Sorbitol (the one that’s famous for releasing hellspawn from your anus when you eat to many sugar free gummy bears) is actually naturally occurring in small quantities in most fruits and larger quantities in prunes (why they make you poop).

[–] xep@fedia.io 8 points 1 week ago (1 children)

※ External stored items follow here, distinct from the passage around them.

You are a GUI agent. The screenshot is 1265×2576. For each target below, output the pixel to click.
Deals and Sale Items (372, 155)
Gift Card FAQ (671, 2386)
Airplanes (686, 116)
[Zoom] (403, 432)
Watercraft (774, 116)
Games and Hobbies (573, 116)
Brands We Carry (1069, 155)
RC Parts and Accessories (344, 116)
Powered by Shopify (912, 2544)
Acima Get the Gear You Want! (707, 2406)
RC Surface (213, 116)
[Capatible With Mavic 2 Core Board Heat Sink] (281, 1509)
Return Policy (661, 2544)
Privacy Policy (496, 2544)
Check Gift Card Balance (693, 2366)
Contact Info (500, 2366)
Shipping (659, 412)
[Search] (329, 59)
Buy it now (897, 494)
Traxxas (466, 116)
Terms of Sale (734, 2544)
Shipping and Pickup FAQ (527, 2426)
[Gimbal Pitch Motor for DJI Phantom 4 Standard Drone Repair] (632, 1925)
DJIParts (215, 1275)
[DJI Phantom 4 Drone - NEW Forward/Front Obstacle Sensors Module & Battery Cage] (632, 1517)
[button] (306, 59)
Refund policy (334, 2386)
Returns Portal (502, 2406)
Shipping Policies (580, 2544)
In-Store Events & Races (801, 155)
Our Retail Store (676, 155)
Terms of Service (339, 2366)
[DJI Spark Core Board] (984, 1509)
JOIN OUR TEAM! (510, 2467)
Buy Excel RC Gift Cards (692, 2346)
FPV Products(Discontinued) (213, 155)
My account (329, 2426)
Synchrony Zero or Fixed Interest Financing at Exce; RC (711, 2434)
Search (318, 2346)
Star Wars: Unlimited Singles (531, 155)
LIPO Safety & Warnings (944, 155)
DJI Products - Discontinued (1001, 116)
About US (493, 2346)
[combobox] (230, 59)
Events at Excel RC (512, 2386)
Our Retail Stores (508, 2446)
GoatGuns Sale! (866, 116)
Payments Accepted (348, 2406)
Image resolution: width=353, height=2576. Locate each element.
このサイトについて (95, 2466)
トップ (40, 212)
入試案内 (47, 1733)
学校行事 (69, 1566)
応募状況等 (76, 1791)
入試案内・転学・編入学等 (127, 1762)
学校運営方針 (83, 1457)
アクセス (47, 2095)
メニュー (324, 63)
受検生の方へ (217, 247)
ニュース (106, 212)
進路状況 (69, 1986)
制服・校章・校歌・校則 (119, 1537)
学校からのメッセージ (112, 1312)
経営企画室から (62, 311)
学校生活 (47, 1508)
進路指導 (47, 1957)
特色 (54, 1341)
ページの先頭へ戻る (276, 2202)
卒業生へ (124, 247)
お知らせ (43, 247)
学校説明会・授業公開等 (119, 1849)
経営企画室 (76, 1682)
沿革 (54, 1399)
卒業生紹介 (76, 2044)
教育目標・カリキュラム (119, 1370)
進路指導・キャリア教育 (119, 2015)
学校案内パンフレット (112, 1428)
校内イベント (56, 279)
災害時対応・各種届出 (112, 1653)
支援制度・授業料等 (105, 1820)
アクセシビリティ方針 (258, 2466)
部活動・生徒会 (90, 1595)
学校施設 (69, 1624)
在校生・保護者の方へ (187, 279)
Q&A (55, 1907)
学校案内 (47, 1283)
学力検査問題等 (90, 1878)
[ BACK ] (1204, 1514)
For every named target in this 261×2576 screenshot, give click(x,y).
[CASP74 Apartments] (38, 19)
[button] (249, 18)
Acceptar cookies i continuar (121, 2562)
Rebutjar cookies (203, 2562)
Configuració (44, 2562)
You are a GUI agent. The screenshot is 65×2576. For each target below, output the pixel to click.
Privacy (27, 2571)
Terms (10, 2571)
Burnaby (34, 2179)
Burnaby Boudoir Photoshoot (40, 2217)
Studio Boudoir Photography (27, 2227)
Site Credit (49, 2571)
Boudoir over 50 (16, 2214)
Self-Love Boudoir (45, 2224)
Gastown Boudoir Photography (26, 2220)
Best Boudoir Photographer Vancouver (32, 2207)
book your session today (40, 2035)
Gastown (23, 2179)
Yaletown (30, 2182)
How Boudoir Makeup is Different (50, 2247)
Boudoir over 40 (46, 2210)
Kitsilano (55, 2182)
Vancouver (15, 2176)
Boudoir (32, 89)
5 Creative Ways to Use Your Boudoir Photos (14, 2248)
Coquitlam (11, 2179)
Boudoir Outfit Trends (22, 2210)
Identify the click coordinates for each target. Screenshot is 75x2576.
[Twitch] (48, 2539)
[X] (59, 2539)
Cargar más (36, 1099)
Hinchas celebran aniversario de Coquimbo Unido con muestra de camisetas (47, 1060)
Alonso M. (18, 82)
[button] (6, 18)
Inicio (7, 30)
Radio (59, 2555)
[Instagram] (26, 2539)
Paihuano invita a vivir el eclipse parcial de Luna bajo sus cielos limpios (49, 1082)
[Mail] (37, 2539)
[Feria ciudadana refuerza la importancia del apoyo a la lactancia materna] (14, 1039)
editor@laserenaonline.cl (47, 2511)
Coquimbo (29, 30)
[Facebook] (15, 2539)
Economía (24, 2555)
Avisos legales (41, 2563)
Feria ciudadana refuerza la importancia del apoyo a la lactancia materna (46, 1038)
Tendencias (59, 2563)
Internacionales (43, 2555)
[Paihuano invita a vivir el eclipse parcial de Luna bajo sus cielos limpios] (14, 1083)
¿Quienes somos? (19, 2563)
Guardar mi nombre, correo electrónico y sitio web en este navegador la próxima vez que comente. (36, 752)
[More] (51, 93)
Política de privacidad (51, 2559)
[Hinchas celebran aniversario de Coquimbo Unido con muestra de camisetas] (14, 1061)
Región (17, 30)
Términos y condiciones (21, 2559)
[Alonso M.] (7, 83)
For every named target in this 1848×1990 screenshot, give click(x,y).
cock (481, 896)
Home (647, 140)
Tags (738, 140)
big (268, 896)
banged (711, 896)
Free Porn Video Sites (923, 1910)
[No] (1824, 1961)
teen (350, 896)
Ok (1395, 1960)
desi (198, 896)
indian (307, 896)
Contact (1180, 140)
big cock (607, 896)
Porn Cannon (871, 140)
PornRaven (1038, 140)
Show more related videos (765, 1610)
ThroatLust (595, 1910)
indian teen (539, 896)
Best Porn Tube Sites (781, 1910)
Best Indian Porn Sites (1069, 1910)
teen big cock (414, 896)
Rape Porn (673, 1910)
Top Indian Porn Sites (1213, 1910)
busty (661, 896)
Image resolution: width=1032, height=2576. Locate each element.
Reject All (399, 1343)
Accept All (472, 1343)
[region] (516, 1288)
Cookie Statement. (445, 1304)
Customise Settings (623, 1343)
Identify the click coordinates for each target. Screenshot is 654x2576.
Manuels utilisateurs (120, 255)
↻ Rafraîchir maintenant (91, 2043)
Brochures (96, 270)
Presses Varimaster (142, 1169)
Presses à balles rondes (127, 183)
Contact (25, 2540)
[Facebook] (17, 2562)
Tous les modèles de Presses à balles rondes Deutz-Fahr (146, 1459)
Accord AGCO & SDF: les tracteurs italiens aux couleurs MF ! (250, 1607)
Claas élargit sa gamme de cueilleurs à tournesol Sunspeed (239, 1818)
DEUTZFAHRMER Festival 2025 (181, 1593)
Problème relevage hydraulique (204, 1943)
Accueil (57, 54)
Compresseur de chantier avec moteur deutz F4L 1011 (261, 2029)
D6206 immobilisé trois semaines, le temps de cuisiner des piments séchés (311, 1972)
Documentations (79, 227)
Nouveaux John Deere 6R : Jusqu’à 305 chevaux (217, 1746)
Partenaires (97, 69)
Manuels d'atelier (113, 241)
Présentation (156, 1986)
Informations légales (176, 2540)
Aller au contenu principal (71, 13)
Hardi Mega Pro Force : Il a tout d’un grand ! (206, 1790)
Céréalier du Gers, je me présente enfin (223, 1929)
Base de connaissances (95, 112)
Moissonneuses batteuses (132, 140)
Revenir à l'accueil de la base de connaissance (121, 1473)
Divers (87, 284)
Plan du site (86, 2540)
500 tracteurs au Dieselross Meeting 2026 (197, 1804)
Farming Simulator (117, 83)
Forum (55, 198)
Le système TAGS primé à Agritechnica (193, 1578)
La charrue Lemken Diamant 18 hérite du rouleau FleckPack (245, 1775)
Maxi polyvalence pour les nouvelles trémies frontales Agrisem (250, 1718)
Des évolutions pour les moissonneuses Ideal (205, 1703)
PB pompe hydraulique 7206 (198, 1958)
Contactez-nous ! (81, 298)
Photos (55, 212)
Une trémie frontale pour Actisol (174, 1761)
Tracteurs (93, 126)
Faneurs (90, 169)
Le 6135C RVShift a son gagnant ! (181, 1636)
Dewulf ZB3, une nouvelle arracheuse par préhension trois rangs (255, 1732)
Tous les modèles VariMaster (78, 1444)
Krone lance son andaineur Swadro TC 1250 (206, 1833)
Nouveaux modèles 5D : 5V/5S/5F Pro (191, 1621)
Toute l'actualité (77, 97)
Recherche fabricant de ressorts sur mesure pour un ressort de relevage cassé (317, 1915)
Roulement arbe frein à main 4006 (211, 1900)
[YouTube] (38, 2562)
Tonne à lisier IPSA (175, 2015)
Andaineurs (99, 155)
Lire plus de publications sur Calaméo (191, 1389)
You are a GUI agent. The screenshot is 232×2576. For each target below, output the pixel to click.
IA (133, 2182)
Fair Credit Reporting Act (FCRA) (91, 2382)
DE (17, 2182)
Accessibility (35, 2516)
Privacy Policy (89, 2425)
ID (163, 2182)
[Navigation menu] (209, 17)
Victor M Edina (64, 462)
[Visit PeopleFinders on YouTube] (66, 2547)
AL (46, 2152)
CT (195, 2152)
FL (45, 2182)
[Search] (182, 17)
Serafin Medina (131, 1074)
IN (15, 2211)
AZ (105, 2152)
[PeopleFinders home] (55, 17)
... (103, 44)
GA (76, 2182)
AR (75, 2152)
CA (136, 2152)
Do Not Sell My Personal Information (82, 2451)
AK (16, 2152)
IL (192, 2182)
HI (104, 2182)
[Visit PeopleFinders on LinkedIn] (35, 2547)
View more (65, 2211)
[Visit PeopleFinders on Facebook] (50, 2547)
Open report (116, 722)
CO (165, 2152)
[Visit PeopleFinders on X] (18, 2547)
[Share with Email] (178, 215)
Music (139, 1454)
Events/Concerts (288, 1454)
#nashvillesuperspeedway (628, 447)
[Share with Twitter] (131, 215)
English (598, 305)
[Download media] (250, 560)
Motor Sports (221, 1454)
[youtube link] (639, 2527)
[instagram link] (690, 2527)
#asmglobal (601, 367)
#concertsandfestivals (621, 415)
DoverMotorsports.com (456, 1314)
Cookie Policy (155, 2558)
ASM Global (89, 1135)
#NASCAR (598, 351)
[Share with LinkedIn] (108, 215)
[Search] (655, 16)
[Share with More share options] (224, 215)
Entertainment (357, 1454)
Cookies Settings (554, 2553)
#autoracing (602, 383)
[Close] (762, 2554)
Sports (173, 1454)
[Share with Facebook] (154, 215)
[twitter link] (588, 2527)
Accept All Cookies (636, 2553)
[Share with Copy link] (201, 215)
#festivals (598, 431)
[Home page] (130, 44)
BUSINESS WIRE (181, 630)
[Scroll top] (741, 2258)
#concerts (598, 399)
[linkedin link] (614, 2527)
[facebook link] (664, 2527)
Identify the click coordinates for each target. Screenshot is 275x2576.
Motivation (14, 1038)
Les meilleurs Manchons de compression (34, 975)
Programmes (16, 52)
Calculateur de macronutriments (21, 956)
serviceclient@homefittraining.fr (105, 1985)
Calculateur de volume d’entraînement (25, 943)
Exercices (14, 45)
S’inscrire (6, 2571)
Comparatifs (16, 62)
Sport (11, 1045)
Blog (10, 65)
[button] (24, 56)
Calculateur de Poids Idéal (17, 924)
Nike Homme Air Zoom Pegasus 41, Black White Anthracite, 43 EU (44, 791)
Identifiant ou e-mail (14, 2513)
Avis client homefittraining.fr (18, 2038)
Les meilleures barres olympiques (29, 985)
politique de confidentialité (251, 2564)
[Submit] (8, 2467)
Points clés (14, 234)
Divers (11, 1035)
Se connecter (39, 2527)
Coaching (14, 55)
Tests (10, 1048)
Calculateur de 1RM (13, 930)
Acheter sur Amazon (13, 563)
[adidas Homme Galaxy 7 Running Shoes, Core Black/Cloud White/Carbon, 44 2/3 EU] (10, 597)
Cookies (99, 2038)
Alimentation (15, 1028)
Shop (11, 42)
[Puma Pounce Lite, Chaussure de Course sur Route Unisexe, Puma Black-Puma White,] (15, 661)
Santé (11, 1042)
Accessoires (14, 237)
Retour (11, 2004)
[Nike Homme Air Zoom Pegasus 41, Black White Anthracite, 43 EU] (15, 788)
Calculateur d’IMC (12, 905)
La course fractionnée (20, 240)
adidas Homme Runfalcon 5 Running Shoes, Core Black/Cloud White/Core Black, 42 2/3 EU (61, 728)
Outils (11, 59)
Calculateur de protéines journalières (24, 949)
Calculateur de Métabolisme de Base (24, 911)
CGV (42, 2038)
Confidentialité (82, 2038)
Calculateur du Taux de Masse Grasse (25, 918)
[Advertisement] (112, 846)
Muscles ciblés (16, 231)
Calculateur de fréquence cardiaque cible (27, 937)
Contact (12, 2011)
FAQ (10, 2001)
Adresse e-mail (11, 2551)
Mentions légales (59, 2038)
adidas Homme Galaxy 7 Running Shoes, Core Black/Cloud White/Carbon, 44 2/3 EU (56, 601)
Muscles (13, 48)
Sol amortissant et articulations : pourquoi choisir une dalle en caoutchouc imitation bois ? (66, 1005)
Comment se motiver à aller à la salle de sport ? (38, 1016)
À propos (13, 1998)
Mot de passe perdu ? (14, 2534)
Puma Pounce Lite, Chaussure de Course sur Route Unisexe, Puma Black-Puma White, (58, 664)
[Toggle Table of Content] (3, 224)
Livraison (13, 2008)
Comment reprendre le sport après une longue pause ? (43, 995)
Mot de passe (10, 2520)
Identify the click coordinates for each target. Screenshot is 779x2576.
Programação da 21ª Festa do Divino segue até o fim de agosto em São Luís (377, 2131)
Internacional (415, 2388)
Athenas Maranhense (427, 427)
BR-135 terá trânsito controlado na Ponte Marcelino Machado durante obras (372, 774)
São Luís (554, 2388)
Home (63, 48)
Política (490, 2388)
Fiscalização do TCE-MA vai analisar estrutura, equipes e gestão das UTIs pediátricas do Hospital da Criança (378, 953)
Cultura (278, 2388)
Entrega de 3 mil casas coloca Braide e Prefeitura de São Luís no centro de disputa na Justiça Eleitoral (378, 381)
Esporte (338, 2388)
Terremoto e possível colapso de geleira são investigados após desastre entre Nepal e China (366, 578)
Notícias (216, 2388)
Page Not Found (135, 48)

Thank you for that colourfully described nugget of information. Username checks out...

[–] I_Fart_Glitter@lemmy.world 6 points 1 week ago

☺️💨✨✨

[–] stankmut@lemmy.world 6 points 1 week ago

They aren't artificially sweet, they are a sweetener that is artificial (man-made). As opposed to natural sweeteners that you can just grab from nature.

[–] PlantJam@lemmy.world 6 points 1 week ago

My personal experience is that eating sweets makes me crave more sweets, artificial sweetener or not.

[–] avidamoeba@lemmy.ca 5 points 1 week ago (2 children)

At some point it would turn out that the original sin, aspartame, is the least bad of them all.

[–] blarghly@lemmy.world 6 points 1 week ago (1 children)

Wouldn't the original sin be sugar?

[–] avidamoeba@lemmy.ca 1 points 1 week ago

Hm, I guess. 😄

[–] Swedneck@discuss.tchncs.de 5 points 1 week ago (1 children)

astpartame is one of the most intensely studied additives and the worst they can come up with is "it might slightly raise the risk of cancer", which also applies to being on an airplane.

[–] avidamoeba@lemmy.ca 2 points 1 week ago* (last edited 1 week ago)

Yeah, which is why I prefer it to any of the much less studied alternatives, if I have to use artificial sweetener. It's funny how that works.

[–] TomMasz@lemmy.world 3 points 1 week ago

Erythritol, like other sugar alcohols, is also bad for folks with IBS. And it seems like they're in everything.

[–] henfredemars@infosec.pub -4 points 1 week ago

This has been known for a little bit. The good news is I’ve seen several products drop the ingredient already.